__What the task requires__. Should the word "agent" occur in a line of the records, copy that line.

__Data for this exercise__.
══════
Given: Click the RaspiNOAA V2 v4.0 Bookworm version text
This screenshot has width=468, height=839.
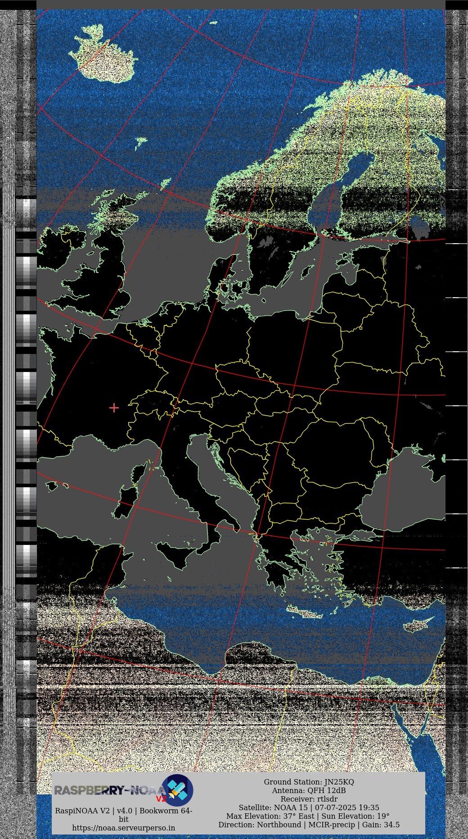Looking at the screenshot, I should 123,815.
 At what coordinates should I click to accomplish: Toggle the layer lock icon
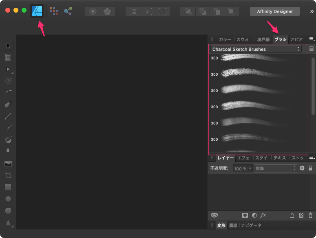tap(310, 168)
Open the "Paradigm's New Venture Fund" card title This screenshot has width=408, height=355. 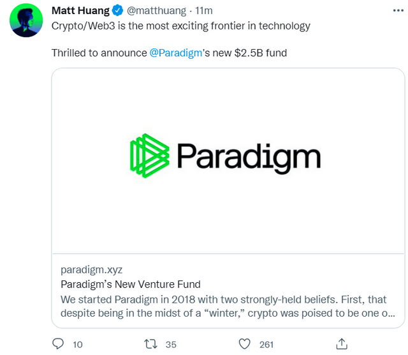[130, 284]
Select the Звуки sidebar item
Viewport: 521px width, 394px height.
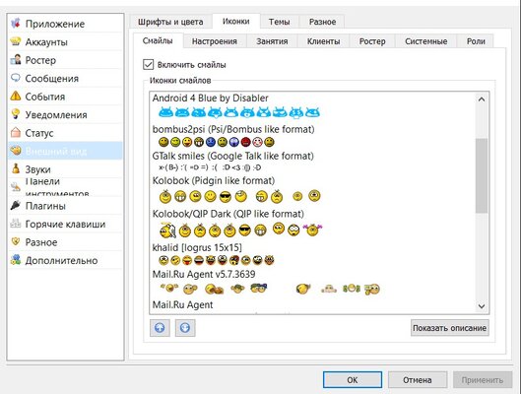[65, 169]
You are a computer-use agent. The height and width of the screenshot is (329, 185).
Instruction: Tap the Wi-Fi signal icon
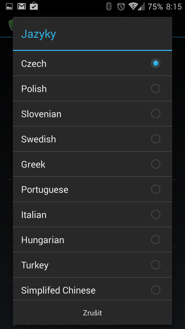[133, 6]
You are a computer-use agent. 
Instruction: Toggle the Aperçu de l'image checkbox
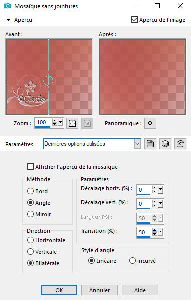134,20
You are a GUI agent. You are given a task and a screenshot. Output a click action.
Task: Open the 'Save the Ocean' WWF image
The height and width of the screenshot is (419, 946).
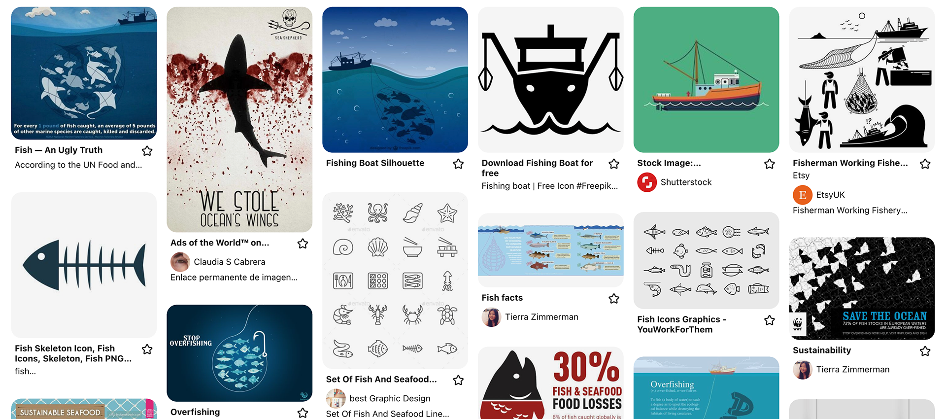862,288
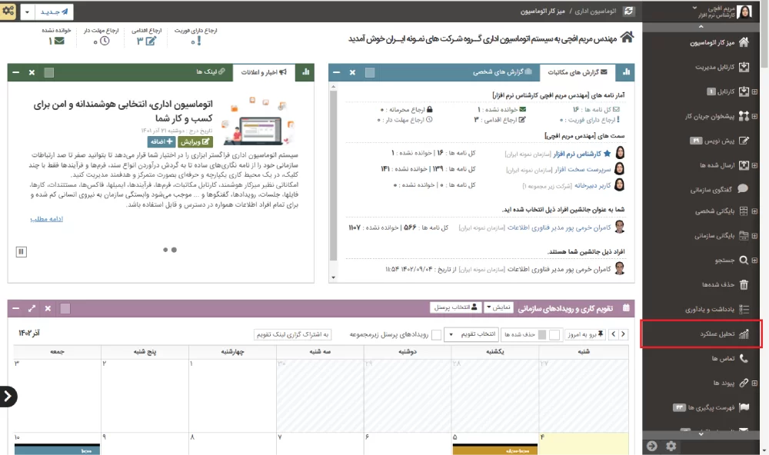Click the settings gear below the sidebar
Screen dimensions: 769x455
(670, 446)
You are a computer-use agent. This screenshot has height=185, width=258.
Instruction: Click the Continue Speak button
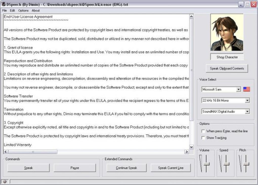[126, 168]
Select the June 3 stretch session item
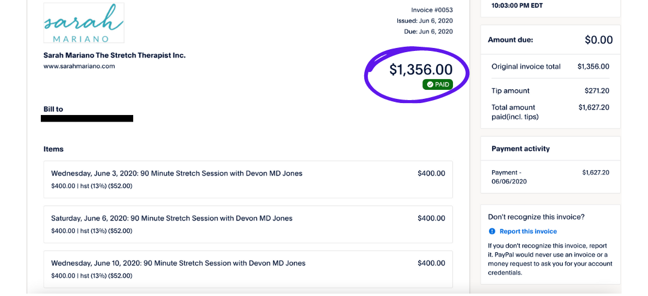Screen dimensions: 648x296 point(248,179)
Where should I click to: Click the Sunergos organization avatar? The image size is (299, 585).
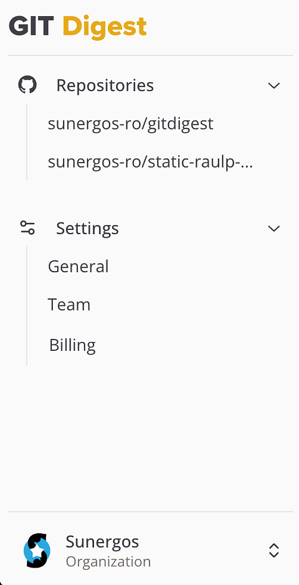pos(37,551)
══════
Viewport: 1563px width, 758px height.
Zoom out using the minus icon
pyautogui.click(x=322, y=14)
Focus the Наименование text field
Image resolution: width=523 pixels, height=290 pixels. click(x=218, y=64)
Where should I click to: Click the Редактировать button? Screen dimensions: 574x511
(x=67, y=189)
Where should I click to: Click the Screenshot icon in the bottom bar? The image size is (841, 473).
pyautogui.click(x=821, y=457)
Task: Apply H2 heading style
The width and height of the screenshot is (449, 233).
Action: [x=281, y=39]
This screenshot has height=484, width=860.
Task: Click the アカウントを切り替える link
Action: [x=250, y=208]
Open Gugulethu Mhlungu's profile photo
══════
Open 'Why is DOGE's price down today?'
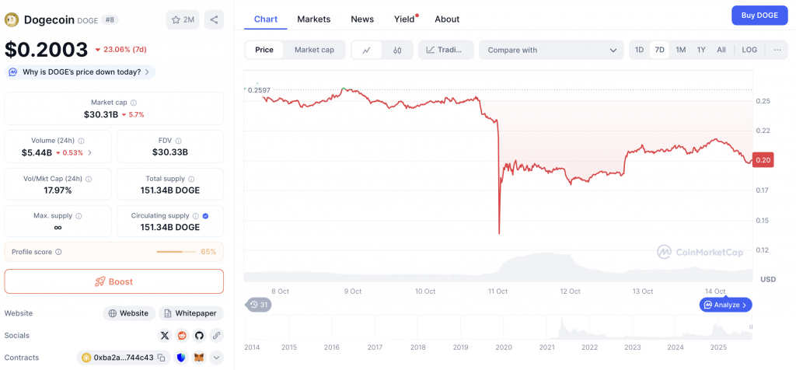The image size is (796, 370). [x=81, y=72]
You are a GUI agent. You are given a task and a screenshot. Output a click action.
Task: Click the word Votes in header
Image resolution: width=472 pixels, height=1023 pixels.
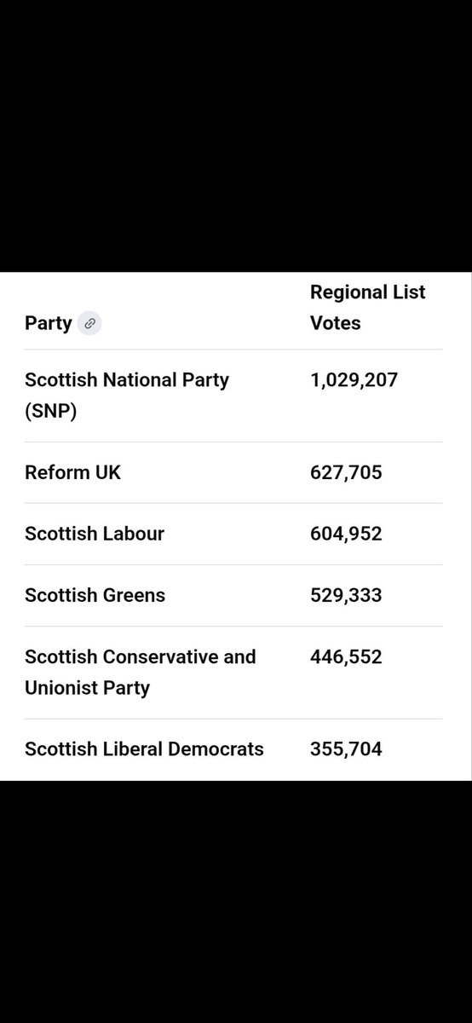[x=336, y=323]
══════
__Response below__.
You are a computer-use agent. The height and width of the screenshot is (329, 185).
You are a computer-use agent. 
You are a GUI agent. You are given a task and a screenshot. Output a click action.
You are a computer-use agent. This screenshot has height=185, width=258.
You are a GUI agent. You are given a task and a screenshot. Output a click action.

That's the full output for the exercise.